After a defendant has served at least one year of a term of supervised release, the Court may order early termination “if it is satisfied that such action is warranted by the conduct of the defendant released and the interest of justice.” 18 U.S.C. § 3583(e)(1). In making the determination, the Court must consider the factors generally prescribed for imposing a sentence initially under 18 U.S.C. § 3553(a). Ibid. Those factors include the nature and circumstances of the offense and history of the defendant, the need for the sentence to provide adequate deterrence, the need to protect the public from further crimes of the defendant, the need to provide the defendant with needed educational or vocational training or other services, the range of sentences provided by the applicable sentencing guideline calculations, policy statements issued by the United States Sentencing Commission, the need to avoid sentencing disparities, and considerations of restitution. Ibid.
After evaluating those factors, “a district court must conclude that the early termination of supervised release is warranted both by the individual's conduct and also by the interest of justice.” United States v. Suber, 75 Fed.Appx. 442, 444 (6th Cir. 2003). Factors include a defendant's “changed circumstances” such as “exceptionally good behavior by the defendant” that “render a previously imposed term . . . too harsh or inappropriately tailored to serve the general punishment goals of section 3553(a).” United States v. Lussier, 104 F.3d 32, 36 (2d Cir. 1996) (emphasis added).
Simmons enumerates four bases for his request: that he is in compliance with all of his conditions of supervision, attended all required meetings with his probation officer, and remained free from further violations; he completed a trade course, obtained an OSHA certification, and plans to start his own landscaping business; he has a strong support system of family and friends and a stable living environment; and he regrets his past actions and is committed to a positive path in the future. His probation officer reports that Simmons has continuously tested negative for illicit substances and has been compliant with all court-ordered conditions. The probation office assesses Simmons as a low to moderate risk of reoffending. But Simmons remains unemployed and is responsible for taking care of his children.
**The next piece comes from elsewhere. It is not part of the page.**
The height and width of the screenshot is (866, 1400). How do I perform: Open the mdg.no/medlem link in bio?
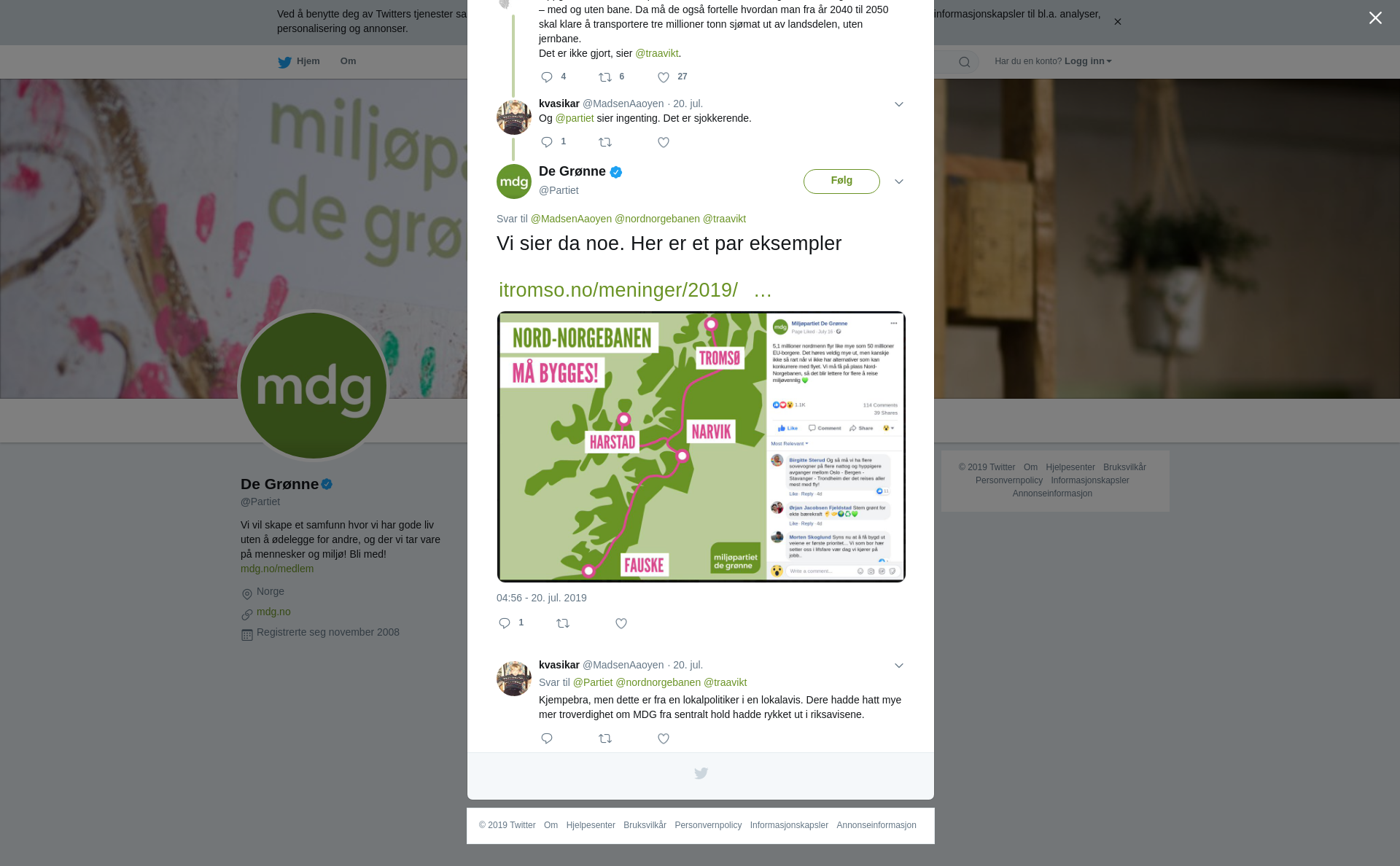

However, the government points out that Simmons has four prior felony convictions beginning in 2008 and has been unsuccessful under prior supervision. Some of his probationary sentences have ended with violations consisting of more criminal conduct. Simmons's was deemed a career offender in this case, and his resulting sentencing guideline range was 188 to 235 months. The government had agreed to a non-binding variance of 92 to 120 months. His 70-month sentence represented even a further variance.
Although Simmons appears to be doing well on supervision, “[m]odel prison conduct and full compliance with the terms of supervised release is what is expected of a person under the magnifying glass of supervised release....” United States v. McKay, 352 F.Supp.2d 359, 361 (E.D.N.Y. 2005) (emphasis added). In short, compliance is expected, not exceptional behavior. Thus, “unblemished” post-conviction conduct is not “alone . . . sufficient to terminate the supervised release” because, if this were the case, “the exception would swallow the rule.” United States v. Medina, 17 F.Supp.2d 245, 247 (S.D.N.Y. 1998).
Moreover, Congress prescribed a substantial term of supervised release for the serious drug crime Simmons committed. As the Supreme Court explained in Gall v. United States, 552 U.S. 38, 48 (2007), supervised release is a form of punishment that involves restrictions on liberty. The defendant has not offered sufficient justification to reduce that punishment at this time.
Accordingly, it is ORDERED that the defendant's motion for early termination of supervised release (ECF No. 48) is DENIED.